Provided records:
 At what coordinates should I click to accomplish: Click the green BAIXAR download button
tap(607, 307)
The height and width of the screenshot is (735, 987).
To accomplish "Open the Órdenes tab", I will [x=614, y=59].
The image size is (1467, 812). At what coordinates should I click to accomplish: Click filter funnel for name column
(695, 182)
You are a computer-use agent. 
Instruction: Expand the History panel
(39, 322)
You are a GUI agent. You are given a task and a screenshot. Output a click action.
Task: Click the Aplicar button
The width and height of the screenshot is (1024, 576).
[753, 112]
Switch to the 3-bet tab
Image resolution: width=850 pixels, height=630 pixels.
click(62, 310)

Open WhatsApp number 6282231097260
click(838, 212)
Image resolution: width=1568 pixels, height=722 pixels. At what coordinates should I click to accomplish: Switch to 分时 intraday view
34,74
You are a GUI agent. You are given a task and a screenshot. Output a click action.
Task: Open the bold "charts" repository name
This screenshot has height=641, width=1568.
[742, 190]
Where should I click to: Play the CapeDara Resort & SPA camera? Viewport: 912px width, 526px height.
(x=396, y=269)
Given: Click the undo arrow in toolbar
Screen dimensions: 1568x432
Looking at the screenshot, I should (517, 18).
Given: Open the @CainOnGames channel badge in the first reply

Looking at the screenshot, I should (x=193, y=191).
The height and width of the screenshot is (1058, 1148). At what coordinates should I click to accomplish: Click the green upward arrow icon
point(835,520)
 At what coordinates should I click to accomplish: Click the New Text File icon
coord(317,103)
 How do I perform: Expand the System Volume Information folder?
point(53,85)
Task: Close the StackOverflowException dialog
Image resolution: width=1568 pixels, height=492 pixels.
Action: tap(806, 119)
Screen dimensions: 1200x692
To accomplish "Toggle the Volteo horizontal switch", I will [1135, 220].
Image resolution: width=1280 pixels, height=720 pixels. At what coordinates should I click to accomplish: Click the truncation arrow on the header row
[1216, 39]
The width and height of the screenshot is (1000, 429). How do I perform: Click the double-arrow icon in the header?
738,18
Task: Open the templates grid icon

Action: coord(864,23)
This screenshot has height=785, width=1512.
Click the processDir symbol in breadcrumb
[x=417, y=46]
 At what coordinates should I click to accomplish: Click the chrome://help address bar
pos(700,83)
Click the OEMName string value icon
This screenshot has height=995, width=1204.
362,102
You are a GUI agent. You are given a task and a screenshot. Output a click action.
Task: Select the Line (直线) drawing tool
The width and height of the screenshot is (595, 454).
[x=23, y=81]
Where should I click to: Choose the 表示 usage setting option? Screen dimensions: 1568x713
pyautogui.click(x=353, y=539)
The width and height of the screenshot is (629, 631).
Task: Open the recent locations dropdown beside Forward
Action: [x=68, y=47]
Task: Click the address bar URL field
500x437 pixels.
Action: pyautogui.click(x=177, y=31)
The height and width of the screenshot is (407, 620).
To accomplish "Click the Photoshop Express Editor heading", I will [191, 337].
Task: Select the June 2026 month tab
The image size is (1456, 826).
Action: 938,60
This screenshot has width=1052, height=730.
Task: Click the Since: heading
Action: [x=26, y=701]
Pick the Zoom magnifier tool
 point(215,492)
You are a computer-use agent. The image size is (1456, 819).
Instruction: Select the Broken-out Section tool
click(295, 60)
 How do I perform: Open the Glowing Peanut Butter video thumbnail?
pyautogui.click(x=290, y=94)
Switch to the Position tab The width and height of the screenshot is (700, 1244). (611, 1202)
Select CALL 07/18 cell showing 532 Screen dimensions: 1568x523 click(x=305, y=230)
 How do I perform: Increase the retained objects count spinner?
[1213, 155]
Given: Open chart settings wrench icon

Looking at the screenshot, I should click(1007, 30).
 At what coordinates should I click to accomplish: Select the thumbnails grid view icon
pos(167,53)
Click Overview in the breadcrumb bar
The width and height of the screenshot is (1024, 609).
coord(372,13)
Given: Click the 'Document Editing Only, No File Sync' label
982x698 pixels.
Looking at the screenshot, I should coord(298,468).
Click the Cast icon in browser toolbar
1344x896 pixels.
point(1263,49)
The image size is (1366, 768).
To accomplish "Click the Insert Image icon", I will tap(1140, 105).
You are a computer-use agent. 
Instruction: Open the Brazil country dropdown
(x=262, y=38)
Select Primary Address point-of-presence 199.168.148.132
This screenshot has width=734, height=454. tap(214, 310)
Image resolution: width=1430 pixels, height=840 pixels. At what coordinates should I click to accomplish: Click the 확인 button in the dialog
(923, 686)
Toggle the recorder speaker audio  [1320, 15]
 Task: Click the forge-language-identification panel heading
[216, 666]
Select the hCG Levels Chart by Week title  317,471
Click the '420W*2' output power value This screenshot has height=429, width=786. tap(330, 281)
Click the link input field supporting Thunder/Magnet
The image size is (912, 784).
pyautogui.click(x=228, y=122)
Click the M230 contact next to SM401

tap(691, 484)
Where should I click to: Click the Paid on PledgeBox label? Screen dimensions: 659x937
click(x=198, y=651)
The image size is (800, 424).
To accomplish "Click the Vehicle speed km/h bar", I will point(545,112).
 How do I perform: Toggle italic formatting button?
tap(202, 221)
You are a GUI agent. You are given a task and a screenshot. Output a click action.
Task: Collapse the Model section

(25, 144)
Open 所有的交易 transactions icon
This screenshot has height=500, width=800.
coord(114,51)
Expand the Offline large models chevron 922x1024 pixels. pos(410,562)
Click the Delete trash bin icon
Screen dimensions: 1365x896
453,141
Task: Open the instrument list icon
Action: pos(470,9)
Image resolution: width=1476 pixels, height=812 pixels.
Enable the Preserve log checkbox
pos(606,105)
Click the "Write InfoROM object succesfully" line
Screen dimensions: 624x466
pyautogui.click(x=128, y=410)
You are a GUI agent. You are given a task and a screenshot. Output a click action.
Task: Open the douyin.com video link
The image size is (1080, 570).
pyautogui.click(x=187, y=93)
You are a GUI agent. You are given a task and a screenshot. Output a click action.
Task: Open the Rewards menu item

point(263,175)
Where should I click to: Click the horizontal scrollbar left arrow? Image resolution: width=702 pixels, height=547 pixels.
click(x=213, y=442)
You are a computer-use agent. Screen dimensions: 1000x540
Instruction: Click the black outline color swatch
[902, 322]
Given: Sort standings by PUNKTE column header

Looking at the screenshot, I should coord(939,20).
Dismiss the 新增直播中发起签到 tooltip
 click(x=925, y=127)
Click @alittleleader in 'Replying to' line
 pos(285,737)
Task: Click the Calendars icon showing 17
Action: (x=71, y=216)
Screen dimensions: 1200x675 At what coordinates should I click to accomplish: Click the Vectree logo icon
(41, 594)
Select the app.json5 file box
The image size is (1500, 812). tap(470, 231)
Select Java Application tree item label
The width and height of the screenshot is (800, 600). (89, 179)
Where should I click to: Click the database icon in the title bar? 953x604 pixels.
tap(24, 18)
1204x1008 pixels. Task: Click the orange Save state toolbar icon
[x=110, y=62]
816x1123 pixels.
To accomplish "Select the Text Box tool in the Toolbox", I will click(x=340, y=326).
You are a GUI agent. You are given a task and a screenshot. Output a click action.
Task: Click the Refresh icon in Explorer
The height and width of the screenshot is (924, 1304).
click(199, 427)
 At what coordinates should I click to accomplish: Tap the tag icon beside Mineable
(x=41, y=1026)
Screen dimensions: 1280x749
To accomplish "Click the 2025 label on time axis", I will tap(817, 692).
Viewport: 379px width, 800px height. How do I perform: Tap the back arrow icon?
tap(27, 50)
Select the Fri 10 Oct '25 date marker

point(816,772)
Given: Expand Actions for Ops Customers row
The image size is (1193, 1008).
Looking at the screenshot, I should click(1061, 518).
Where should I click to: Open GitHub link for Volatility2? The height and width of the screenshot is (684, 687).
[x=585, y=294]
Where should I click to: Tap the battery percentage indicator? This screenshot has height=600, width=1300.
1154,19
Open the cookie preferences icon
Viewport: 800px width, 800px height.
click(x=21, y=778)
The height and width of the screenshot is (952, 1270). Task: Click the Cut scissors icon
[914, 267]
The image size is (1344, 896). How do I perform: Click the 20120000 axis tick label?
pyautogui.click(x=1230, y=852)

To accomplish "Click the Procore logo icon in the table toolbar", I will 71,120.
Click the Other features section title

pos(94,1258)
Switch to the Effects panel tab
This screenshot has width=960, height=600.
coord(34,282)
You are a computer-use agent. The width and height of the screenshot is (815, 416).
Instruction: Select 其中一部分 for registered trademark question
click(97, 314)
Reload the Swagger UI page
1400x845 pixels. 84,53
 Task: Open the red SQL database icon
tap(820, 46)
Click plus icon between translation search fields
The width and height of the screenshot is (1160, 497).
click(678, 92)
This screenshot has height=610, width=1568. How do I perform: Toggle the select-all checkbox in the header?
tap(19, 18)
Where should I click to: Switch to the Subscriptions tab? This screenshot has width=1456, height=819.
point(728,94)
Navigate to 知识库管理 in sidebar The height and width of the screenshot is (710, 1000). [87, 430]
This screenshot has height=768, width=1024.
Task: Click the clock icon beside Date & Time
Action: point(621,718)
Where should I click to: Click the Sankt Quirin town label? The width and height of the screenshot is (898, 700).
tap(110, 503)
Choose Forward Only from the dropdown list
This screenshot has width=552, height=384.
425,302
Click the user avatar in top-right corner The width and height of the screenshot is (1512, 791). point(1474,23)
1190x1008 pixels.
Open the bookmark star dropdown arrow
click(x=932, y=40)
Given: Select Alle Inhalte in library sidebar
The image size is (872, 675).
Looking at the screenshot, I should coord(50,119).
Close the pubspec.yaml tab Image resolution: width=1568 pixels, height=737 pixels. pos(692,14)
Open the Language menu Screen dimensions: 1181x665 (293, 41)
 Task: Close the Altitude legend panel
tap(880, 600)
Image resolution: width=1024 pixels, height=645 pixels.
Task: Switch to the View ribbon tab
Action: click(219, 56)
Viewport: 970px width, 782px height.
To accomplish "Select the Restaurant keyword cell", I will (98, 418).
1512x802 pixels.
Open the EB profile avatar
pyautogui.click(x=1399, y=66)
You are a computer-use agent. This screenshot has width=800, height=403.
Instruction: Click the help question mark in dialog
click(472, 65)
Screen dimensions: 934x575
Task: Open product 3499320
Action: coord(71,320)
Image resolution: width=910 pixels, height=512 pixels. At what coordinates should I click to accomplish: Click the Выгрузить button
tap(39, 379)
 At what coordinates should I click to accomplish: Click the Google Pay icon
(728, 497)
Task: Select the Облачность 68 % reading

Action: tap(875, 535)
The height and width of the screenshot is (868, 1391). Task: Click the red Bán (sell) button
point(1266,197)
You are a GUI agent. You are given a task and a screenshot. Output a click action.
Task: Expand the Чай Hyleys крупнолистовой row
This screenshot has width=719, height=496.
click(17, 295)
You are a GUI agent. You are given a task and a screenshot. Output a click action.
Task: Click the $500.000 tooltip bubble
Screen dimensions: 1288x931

Task:
Copy the data from the line with "Given: Click the undo arrow in toolbar" to the line with "[x=23, y=81]", reproducing each line exactly, both ends included.

Answer below:
Given: Click the undo arrow in toolbar
Screen dimensions: 1568x432
Looking at the screenshot, I should (517, 18).
Given: Open the @CainOnGames channel badge in the first reply

Looking at the screenshot, I should (x=193, y=191).
The height and width of the screenshot is (1058, 1148). At what coordinates should I click to accomplish: Click the green upward arrow icon
point(835,520)
 At what coordinates should I click to accomplish: Click the New Text File icon
coord(317,103)
 How do I perform: Expand the System Volume Information folder?
point(53,85)
Task: Close the StackOverflowException dialog
Image resolution: width=1568 pixels, height=492 pixels.
Action: tap(806, 119)
Screen dimensions: 1200x692
To accomplish "Toggle the Volteo horizontal switch", I will [1135, 220].
Image resolution: width=1280 pixels, height=720 pixels. At what coordinates should I click to accomplish: Click the truncation arrow on the header row
[1216, 39]
The width and height of the screenshot is (1000, 429). How do I perform: Click the double-arrow icon in the header?
738,18
Task: Open the templates grid icon

Action: coord(864,23)
This screenshot has height=785, width=1512.
Click the processDir symbol in breadcrumb
[x=417, y=46]
 At what coordinates should I click to accomplish: Click the chrome://help address bar
pos(700,83)
Click the OEMName string value icon
This screenshot has height=995, width=1204.
362,102
You are a GUI agent. You are given a task and a screenshot. Output a click action.
Task: Select the Line (直线) drawing tool
The width and height of the screenshot is (595, 454).
[x=23, y=81]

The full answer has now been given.